### KETENTUAN TUGAS
1. Jawablah pertanyaan berikut berdasarkan teks tentang pembubaran BUMN.
(a) Siapa yang menjabat sebagai Menteri BUMN menurut teks tersebut?
(b) Undang-undang apa yang dirujuk terkait peran BUMN dalam perekonomian nasional?
(c) Di wilayah mana saja PT Industri Sandang Nusantara sebelumnya beroperasi?
2. Tuliskan lanjutan teks tentang pembubaran BUMN, dimulai sesudah kalimat terakhirnya.

### TEKS YANG DISEDIAKAN

■ ■ ■

Kerugian Terus Terjadi, Islam Tawarkan Solusi

Oleh: Azizha Nur Dahlia

Aktivis Muslimah

  

Lagi dan lagi, kebangkrutan BUMN terjadi lagi. BUMN yang seharusnya bisa membantu menambah keuntungan dalam negara justru nyatanya malah menambah beban negara. Tak hanya satu atau dua BUMN yang sudah dicabut operasinya namun puluhan hingga ratusan suah lagi tak beroperasi. Permasalahan ini diduga terjadi karena salah pengelolaan.

Dilansir dari CNBC.com Menteri BUMN Erick Thohir mengatakan keputusan ini menjadi langkah terbaik karena ketiga BUMN tersebut sudah tidak dapat melaksanakan perannya dalam memberikan kontribusi terhadap perekonomian nasional, meraih keuntungan, dan memberikan kemanfaatan umum sesuai Undang-Undang BUMN No.19 Tahun 2003. Langkah ini juga sejalan dengan transformasi yang dijalankan Kementerian BUMN agar perusahaan-perusahaan BUMN makin profesional, transparan, dan akuntabel. Menurutnya, pembubaran ini akan berlaku efektif apabila Peraturan Pemerintah (PP) Pembubaran sudah ditandatangani oleh Presiden Joko Widodo yang diharapkan dapat terbit pada Juni 2022.

 

Adapun BUMN yang dikabarkan akan gulung tikar: Pertama, PT Industri Sandang Nusantara (ISN). ISN merupakan salah satu BUMN yang bakal dibubarkan oleh Erick Thohir menyusul perusahaan yang terus-terusan merugi. Padahal pabrik tekstil dan benang ini sebelumnya beroperasi di tujuh wilayah yakni Makassar, Pasuruan, Malang, Semarang, Bandung, Cilacap, dan Tegal. Erick Thohir sebelumnya berujar bahwa BUMN ini merupakan BUMN dengan kategori sakit kronis. Namun, pemerintah akan tetap memanfaatkan asetnya meskipun perusahaan dibubarkan.

■ ■ ■

### INFORMASI YANG DISEDIAKAN
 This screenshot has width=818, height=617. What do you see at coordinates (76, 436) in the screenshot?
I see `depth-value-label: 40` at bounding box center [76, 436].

■ ■ ■

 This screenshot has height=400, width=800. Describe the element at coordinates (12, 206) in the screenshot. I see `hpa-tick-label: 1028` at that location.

■ ■ ■

### JAWABAN YANG DIHARAPKAN
1.
(a) Erick Thohir.
(b) Undang-Undang BUMN No.19 Tahun 2003.
(c) Makassar, Pasuruan, Malang, Semarang, Bandung, Cilacap, dan Tegal.

2.
Kedua, PT Pembiayaan Armada Niaga Nasional (PANN). PANN masuk dalam daftar BUMN selanjutnya yang banyak menanggung kerugian. BUMN yang bergerak di bidang multifinance untuk perkapalan ini memiliki beban utang sejak 1994 tanpa memperoleh pemasukan. PANN juga telah mengeluarkan pembiayaan USD 34 juta

 

Ketiga, PT Kertas Kraft Aceh (KKA). KKA adalah bekas tempat kerja Presiden Joko Widodo saat dirinya merantau ke Aceh. Perusahaan berbasis di Lhoksumawe ini berhenti beroperasi sejak 2007 lantaran kesulitan memperoleh bahan baku. Padahal produsen kertas pembungkus semen ini memiliki kapasitas terpasang 135.000 ton per tahun.

 

Keempat, PT Merpati Nusantara Airlines. Merpati Nusantara Airlines berhenti mengudara berhenti terbang sejak 2014 silam. Pesawat ini kalah saing dengan armada bertarif murah seperti Lion Air. Setahun setelah resmi berhenti beroperasi, Merpati Nusantara masih membukukan pendapatan Rp43 miliar, atau turun 64% daripada pendapatan tahun terakhirnya. Namun, perusahaan ini mencetak rugi bersih Rp2,48 triliun.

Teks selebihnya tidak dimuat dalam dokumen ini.